O Genoa continuava com uma larga comunidade argentina na ocasião, abrigando Mario Evaristo (também da Copa de 1930), Franco Ponzonibio, Ángel Capuano (ambos ex-Estudiantes; Capuano depois jogaria por Fluminense e Santos) e até Julio Libonatti, o primeiro jogador que o futebol europeu importou de um clube sul-americano: herói da primeira conquista argentina na Copa América, em 1921, Libonatti havia se transformado em um goleador no primeiro título italiano do Torino.
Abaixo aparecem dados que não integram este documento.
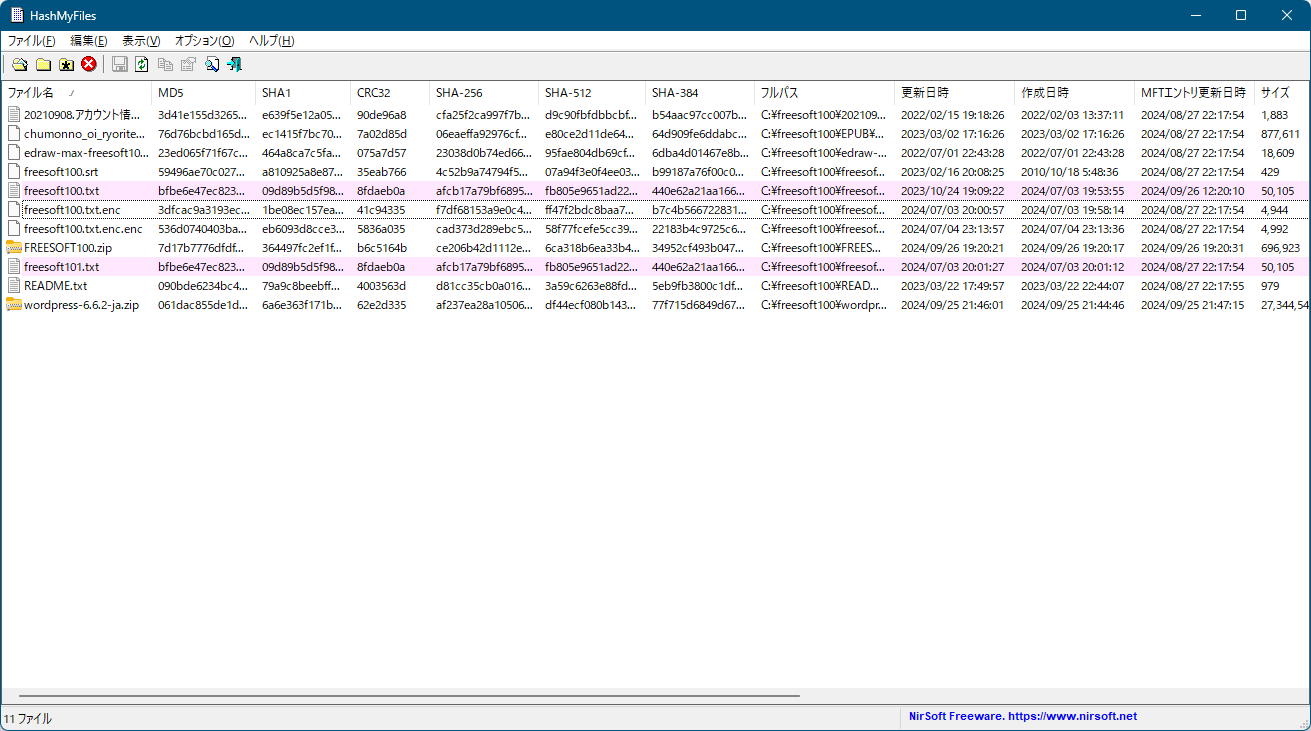The height and width of the screenshot is (731, 1311).
Task: Click the wildcard folder icon with asterisk
Action: pos(66,65)
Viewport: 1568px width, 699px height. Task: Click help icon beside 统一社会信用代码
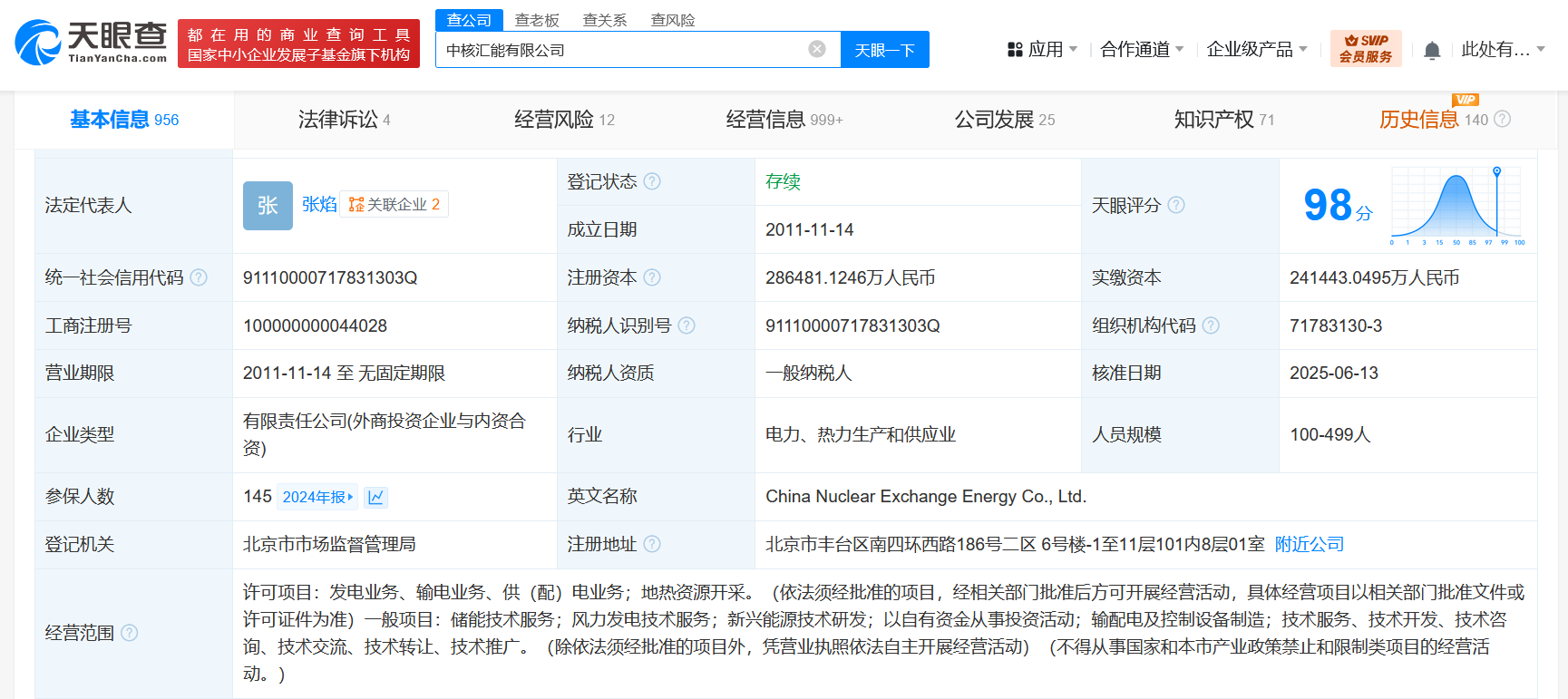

Mas apenas Ponzonibio permanecera para a temporada 1936-37, na qual o clube venceu a Copa da Itália, único troféu rossoblù no torneio – e último título nacional desconsiderando-se segundas divisões.

Era comum na época jogadores argentinos de origem italiana debandarem da Itália, temerosos de convocações ao exército – as tropas de Mussolini foram convocadas para invadirem a Etiópia em 1935. Em 1939, o Genoa ainda teve Tomás Garibaldi, ex-Boca. Já Pedro Pompei, ex-Racing e Lanús, figurava no Liguria, nome da Sampierdarenese na época. Mas só após a Segunda Guerra é que hermanos voltariam a chegar em boa escala a Gênova. Juan Carlos Verdeal, ex-Estudiantes e Fluminense, chegou em 1946 e marcou um dos gols da primeira vitória genoana sobre a nova rival Sampdoria, em 1947.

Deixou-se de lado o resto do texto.